No me gustan los vampiros mojigatos (en plan maricona, para que se me entienda). Y sí, me refiero a la saga de Crepúsculo y la madre que parió a sus vampiros moñas.

He de confesar que el mito del vampiro nunca me ha fascinado realmente, aunque comprendo perfectamente el tirón que tiene. No obstante, de preferir prefiero un vampiro cruel. Uno bien cabrón, vamos. Y que sea cabrón por su psique humana, no por su naturaleza vampírica.

Un vampiro no deja de ser una metáfora del poder, con limitaciones, eso sí, pero un gran poder; y todos sabemos que un gran poder… corrompe. Así que no, lo siento, no puedo tragarme que una criatura tan poderosa, ansiosa de sangre y muy astuta tenga buen corazón, o no sea más que una bestia sin seso.

No: lo suyo es un vampiro astuto y con mucha mala hostia. Como decía antes, un vampiro bien cabrón.

Los vampiros de True Blood tienen bastante de eso. No es que sea o pretenda ser la historia de vampiros definitiva. No lo es; de hecho, su arco argumental –desconozco las novelas de Charlaine Harris[1], así que me remito a la serie– es modesto, hasta simplón. Su principal virtud es narrar una historia con honestidad, sin tapujos y con una buena dosis de humor negro.

La trama principal, la historia de amor entre la humana Sookie[2] y el vampiro Bill Compton, no es un romance idílico y cursilón; no, ni mucho menos. Es una historia de amor llena de altibajos, de egoísmo, dudas, y muchas vicisitudes. Y de sexo, vampírico, pero sexo.

He de reconocer que con las cortapisas propias de una serie enfocada al público adolescente hubiera sido prácticamente imposible contar una historia así de cachonda e interesante.
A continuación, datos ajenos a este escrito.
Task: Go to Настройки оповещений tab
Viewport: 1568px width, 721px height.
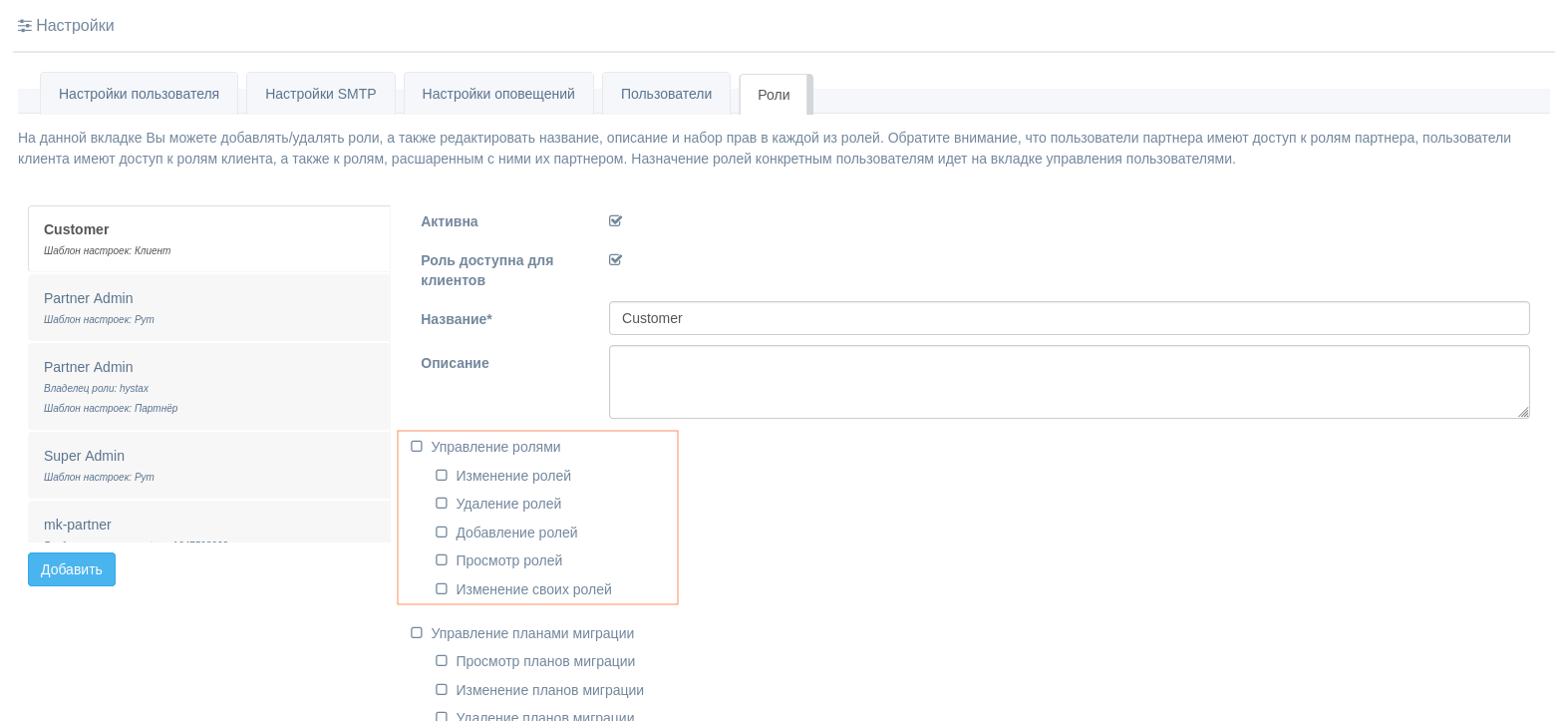Action: [498, 94]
Pero insisto: no me valen las cortapisas morales en una historia en la que salen criaturas que son predadores de la raza humana por naturaleza. Haber elegido otra ambientación, coño. Yo qué sé: hadas del País de Nunca Jamás, pitufos, ositos de gominola… pero no vampiros, hombre. Es como querer hacer una película sobre mujeres de vida alegre y pretender que no salga ni un triste par de tetas. La elipsis tiene un límite como recurso.

En fin. True Blood finalizó su tercera temporada el pasado domingo. Ya han anunciado que habrá al menos una cuarta, y yo que me alegro. Para terminar, pondré un vídeo: la cabecera de True Blood. Así tengo excusa para oír una vez más el estupendo tema de Jace Everett:

[1] Tras la enorme decepción que me supuso la lectura de “El Oscuro Pasajero”, de Jeff Lindsay (el origen literario de la serie Dexter), me lo estoy pensando muy mucho.

[2] Interpretada por la suculenta Anna Paquin, antaño Pícara en X-Men.